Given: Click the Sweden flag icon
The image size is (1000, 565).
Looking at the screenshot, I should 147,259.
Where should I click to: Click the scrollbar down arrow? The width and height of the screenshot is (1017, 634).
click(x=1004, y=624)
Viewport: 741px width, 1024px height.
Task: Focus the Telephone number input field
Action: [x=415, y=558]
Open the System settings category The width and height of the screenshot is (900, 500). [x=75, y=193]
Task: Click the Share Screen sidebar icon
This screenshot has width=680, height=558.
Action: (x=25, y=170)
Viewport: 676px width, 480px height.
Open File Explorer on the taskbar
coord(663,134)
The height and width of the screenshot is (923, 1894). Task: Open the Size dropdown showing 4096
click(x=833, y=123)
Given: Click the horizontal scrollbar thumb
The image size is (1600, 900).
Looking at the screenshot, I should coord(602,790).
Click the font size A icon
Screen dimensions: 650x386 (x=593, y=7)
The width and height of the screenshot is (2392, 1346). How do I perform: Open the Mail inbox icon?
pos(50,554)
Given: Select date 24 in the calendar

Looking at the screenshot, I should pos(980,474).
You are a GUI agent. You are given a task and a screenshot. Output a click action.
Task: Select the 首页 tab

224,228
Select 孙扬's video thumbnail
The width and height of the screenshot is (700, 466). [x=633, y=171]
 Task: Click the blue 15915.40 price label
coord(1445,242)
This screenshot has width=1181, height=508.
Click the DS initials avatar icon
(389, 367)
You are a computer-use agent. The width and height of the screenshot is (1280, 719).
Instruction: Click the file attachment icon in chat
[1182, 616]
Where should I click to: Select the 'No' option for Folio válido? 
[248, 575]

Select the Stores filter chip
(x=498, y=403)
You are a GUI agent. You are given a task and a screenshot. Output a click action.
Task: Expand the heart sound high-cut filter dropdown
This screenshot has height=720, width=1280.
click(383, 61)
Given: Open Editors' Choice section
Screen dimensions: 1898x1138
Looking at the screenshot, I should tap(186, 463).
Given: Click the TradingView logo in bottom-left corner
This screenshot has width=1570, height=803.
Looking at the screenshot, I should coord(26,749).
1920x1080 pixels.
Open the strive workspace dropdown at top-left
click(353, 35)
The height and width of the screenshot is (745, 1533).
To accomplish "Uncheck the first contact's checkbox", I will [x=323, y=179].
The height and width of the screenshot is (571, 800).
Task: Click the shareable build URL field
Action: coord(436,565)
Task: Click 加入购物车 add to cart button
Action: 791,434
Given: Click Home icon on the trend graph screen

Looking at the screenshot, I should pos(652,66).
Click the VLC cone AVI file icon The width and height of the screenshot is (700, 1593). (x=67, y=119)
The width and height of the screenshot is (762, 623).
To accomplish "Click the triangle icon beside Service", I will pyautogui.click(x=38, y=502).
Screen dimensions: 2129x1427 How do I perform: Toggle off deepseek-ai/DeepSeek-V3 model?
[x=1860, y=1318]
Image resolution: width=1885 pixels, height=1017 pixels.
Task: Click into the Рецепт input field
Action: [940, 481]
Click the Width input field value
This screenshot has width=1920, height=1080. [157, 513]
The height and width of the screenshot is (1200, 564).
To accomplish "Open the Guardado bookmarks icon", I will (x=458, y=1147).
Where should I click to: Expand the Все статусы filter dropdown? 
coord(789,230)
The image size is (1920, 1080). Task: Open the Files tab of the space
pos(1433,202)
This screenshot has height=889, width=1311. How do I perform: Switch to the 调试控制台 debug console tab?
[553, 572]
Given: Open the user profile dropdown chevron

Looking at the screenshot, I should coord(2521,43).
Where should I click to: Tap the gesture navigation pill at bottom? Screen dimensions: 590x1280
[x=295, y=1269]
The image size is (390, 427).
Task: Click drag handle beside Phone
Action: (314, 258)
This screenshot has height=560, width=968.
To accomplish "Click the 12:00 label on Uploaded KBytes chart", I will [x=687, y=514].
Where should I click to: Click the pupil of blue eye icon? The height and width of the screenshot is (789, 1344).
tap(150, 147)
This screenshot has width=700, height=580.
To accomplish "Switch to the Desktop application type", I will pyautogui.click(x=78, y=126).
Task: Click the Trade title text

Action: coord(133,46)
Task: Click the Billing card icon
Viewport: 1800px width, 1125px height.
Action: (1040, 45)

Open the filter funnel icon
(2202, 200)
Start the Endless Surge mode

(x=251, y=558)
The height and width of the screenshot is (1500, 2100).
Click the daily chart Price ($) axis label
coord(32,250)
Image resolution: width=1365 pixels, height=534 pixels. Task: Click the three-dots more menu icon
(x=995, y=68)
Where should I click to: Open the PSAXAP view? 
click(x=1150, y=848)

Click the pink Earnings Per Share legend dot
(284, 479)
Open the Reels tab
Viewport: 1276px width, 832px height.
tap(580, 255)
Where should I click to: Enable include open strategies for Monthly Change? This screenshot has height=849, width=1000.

**Your goal:** Please lay out the listing from the line that contains "Select the Stores filter chip" through the line that contains "click(383, 61)" as a JSON list of strings. Use one string per line, include both end lines, and leave out blank lines.

**Solution:**
[
  "Select the Stores filter chip",
  "(x=498, y=403)",
  "You are a GUI agent. You are given a task and a screenshot. Output a click action.",
  "Task: Expand the heart sound high-cut filter dropdown",
  "This screenshot has height=720, width=1280.",
  "click(383, 61)"
]